### Aim of the exercise
Set down the entries once more exactly as they were written.

### Given entries

--*--

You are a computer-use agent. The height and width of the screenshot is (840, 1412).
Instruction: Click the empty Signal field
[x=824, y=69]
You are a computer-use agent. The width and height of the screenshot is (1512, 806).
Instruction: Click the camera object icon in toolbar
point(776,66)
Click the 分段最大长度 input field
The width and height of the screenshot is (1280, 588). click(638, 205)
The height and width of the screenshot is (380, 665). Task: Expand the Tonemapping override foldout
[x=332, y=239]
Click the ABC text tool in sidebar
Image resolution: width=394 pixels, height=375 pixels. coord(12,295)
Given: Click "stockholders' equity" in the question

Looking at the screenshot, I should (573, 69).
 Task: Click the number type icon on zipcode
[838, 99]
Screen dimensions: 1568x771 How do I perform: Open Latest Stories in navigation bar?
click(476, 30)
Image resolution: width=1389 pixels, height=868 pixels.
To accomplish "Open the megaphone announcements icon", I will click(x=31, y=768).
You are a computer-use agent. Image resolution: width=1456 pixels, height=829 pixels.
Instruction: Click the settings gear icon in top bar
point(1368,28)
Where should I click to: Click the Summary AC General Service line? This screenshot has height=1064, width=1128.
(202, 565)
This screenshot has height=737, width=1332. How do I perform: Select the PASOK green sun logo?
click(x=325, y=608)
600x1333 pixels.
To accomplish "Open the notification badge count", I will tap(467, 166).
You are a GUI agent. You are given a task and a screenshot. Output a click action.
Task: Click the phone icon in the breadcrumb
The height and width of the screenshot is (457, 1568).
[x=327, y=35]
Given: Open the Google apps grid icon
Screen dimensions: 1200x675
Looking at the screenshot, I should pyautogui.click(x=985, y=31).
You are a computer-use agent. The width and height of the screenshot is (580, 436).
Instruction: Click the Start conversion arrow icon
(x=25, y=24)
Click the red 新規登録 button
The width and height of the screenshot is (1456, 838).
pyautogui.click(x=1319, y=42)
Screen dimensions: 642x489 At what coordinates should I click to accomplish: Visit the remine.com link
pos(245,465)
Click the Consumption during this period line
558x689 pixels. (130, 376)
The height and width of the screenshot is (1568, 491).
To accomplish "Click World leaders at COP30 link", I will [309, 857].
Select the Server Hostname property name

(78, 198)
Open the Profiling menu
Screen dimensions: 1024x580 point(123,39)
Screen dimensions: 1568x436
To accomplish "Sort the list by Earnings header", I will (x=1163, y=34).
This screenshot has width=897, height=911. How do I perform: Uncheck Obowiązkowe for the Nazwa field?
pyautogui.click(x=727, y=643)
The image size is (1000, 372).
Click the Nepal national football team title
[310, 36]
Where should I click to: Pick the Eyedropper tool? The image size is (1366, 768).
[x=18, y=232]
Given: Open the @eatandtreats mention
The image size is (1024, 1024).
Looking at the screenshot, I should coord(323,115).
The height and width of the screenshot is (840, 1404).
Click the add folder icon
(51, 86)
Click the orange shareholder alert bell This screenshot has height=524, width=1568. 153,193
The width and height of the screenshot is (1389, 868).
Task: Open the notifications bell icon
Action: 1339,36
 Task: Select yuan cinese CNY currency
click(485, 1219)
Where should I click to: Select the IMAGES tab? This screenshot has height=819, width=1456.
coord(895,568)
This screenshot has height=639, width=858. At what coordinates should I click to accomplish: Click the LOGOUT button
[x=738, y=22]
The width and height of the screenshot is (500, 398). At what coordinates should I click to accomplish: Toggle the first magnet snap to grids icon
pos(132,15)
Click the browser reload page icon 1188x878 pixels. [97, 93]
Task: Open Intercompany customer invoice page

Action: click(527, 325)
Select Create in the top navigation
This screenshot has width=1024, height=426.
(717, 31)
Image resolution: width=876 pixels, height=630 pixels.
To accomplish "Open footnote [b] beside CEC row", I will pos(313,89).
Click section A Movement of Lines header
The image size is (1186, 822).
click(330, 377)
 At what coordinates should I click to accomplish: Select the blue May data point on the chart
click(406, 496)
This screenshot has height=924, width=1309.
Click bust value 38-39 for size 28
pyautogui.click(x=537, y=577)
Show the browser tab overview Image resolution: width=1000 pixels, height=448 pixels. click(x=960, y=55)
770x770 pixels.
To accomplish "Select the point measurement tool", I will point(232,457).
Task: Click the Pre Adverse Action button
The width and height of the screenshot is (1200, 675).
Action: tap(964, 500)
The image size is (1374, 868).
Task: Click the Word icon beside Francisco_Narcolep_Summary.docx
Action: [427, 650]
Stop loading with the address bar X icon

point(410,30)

--*--

### Answer to the exercise
You are a computer-use agent. The height and width of the screenshot is (840, 1412).
Instruction: Click the empty Signal field
[x=824, y=69]
You are a computer-use agent. The width and height of the screenshot is (1512, 806).
Instruction: Click the camera object icon in toolbar
point(776,66)
Click the 分段最大长度 input field
The width and height of the screenshot is (1280, 588). click(638, 205)
The height and width of the screenshot is (380, 665). Task: Expand the Tonemapping override foldout
[x=332, y=239]
Click the ABC text tool in sidebar
Image resolution: width=394 pixels, height=375 pixels. coord(12,295)
Given: Click "stockholders' equity" in the question

Looking at the screenshot, I should (573, 69).
 Task: Click the number type icon on zipcode
[838, 99]
Screen dimensions: 1568x771 How do I perform: Open Latest Stories in navigation bar?
click(476, 30)
Image resolution: width=1389 pixels, height=868 pixels.
To accomplish "Open the megaphone announcements icon", I will click(x=31, y=768).
You are a computer-use agent. Image resolution: width=1456 pixels, height=829 pixels.
Instruction: Click the settings gear icon in top bar
point(1368,28)
Where should I click to: Click the Summary AC General Service line? This screenshot has height=1064, width=1128.
(202, 565)
This screenshot has height=737, width=1332. How do I perform: Select the PASOK green sun logo?
click(x=325, y=608)
600x1333 pixels.
To accomplish "Open the notification badge count", I will tap(467, 166).
You are a GUI agent. You are given a task and a screenshot. Output a click action.
Task: Click the phone icon in the breadcrumb
The height and width of the screenshot is (457, 1568).
[x=327, y=35]
Given: Open the Google apps grid icon
Screen dimensions: 1200x675
Looking at the screenshot, I should pyautogui.click(x=985, y=31).
You are a computer-use agent. The width and height of the screenshot is (580, 436).
Instruction: Click the Start conversion arrow icon
(x=25, y=24)
Click the red 新規登録 button
The width and height of the screenshot is (1456, 838).
pyautogui.click(x=1319, y=42)
Screen dimensions: 642x489 At what coordinates should I click to accomplish: Visit the remine.com link
pos(245,465)
Click the Consumption during this period line
558x689 pixels. (130, 376)
The height and width of the screenshot is (1568, 491).
To accomplish "Click World leaders at COP30 link", I will [309, 857].
Select the Server Hostname property name

(78, 198)
Open the Profiling menu
Screen dimensions: 1024x580 point(123,39)
Screen dimensions: 1568x436
To accomplish "Sort the list by Earnings header", I will (x=1163, y=34).
This screenshot has width=897, height=911. How do I perform: Uncheck Obowiązkowe for the Nazwa field?
pyautogui.click(x=727, y=643)
The image size is (1000, 372).
Click the Nepal national football team title
[310, 36]
Where should I click to: Pick the Eyedropper tool? The image size is (1366, 768).
[x=18, y=232]
Given: Open the @eatandtreats mention
The image size is (1024, 1024).
Looking at the screenshot, I should coord(323,115).
The height and width of the screenshot is (840, 1404).
Click the add folder icon
(51, 86)
Click the orange shareholder alert bell This screenshot has height=524, width=1568. 153,193
The width and height of the screenshot is (1389, 868).
Task: Open the notifications bell icon
Action: 1339,36
 Task: Select yuan cinese CNY currency
click(485, 1219)
Where should I click to: Select the IMAGES tab? This screenshot has height=819, width=1456.
coord(895,568)
This screenshot has height=639, width=858. At what coordinates should I click to accomplish: Click the LOGOUT button
[x=738, y=22]
The width and height of the screenshot is (500, 398). At what coordinates should I click to accomplish: Toggle the first magnet snap to grids icon
pos(132,15)
Click the browser reload page icon 1188x878 pixels. [97, 93]
Task: Open Intercompany customer invoice page

Action: click(527, 325)
Select Create in the top navigation
This screenshot has width=1024, height=426.
(717, 31)
Image resolution: width=876 pixels, height=630 pixels.
To accomplish "Open footnote [b] beside CEC row", I will pos(313,89).
Click section A Movement of Lines header
The image size is (1186, 822).
click(330, 377)
 At what coordinates should I click to accomplish: Select the blue May data point on the chart
click(406, 496)
This screenshot has height=924, width=1309.
Click bust value 38-39 for size 28
pyautogui.click(x=537, y=577)
Show the browser tab overview Image resolution: width=1000 pixels, height=448 pixels. click(x=960, y=55)
770x770 pixels.
To accomplish "Select the point measurement tool", I will point(232,457).
Task: Click the Pre Adverse Action button
The width and height of the screenshot is (1200, 675).
Action: tap(964, 500)
The image size is (1374, 868).
Task: Click the Word icon beside Francisco_Narcolep_Summary.docx
Action: [427, 650]
Stop loading with the address bar X icon

point(410,30)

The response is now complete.